# TASK TO CARRY OUT
Print every line of the listing below, starting with the line that holds "670x651 pixels. How" and going on through the line that holds "644x362 pixels.", both included, and print nothing else.

# DATA TO USE
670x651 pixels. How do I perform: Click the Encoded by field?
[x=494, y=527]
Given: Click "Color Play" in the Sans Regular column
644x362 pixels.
---
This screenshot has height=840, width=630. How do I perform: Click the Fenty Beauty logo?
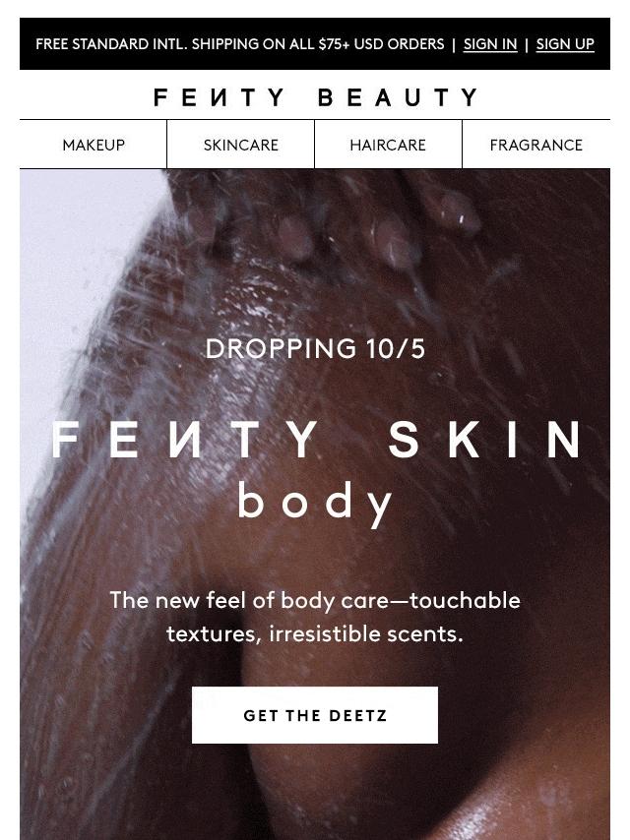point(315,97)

# TASK ANSWER
670x651 pixels. How do I perform: Click the Encoded by field?
[x=494, y=527]
Given: Click "Color Play" in the Sans Regular column
644x362 pixels.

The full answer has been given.